» EXERCISE: For the word "computer", copy every line of the material that includes it.

» RECORDS SHOWN:
◆ ◆ ◆ ◆
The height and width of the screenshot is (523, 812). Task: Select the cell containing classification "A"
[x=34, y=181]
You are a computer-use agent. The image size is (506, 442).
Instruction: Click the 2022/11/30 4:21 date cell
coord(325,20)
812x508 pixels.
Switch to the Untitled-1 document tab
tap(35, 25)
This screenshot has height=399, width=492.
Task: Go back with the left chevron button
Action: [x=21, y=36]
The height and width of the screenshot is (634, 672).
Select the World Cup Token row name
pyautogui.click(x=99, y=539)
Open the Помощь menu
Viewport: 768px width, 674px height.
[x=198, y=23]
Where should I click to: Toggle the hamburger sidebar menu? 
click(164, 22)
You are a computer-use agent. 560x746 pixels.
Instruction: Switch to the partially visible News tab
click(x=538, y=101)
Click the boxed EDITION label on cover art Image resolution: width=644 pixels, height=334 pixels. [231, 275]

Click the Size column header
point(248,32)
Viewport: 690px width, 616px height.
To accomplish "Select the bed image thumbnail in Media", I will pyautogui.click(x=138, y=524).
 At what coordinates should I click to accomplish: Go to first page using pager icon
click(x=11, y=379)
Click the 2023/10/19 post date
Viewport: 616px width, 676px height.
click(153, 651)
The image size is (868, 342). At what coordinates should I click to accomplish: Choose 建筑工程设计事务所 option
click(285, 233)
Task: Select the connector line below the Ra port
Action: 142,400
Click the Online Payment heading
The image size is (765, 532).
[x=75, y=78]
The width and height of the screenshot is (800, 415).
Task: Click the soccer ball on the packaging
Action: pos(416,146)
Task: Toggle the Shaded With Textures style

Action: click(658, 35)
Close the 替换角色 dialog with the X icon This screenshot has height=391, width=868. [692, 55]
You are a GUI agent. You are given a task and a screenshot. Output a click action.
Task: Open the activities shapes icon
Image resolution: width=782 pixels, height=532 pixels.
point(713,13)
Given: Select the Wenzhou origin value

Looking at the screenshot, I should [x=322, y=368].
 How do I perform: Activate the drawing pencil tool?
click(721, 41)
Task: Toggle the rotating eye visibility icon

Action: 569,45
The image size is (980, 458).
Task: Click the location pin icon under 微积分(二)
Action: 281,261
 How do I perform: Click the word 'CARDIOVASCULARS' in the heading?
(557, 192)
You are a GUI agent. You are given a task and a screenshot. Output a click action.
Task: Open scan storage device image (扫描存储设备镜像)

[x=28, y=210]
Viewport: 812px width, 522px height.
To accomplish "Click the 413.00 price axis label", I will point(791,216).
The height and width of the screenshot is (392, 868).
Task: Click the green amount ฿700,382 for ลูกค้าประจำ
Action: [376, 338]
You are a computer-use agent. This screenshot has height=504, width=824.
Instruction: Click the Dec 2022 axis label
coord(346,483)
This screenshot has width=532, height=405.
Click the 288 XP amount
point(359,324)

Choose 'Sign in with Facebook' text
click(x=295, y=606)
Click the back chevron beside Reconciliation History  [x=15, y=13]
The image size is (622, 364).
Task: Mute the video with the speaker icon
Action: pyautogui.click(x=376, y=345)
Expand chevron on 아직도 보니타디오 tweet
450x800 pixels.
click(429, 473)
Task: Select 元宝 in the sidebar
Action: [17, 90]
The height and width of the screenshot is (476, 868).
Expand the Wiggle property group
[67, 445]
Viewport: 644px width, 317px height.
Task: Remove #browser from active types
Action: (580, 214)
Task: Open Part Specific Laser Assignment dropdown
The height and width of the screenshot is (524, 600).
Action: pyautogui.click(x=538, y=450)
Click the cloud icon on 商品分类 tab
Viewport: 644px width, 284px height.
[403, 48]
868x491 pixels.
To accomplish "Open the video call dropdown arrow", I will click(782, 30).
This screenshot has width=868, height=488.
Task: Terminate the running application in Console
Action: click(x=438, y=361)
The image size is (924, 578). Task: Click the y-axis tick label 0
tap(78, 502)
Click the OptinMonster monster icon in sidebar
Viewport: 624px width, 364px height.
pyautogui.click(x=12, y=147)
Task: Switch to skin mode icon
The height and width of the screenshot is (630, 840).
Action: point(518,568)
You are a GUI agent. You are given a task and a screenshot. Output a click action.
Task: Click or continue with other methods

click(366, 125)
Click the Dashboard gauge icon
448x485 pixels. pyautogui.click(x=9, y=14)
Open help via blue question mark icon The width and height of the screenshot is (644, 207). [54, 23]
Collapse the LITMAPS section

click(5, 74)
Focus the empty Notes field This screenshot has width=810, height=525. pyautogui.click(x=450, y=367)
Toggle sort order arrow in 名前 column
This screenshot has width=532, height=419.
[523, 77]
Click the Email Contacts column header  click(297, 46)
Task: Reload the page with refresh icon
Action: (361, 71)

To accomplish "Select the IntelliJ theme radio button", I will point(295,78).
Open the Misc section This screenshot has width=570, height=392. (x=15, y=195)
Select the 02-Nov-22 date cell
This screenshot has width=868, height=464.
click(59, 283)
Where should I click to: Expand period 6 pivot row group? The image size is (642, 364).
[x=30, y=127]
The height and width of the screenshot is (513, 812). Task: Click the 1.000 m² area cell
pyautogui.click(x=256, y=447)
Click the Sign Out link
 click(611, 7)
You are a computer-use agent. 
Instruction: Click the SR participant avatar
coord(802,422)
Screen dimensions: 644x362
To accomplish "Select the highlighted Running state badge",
◆ ◆ ◆ ◆
» YOUR SOLUTION:
You are a computer-use agent. The image size is (506, 442).
You are a computer-use agent. 560x746 pixels.
You are a computer-use agent. This screenshot has height=504, width=824.
You are a computer-use agent. 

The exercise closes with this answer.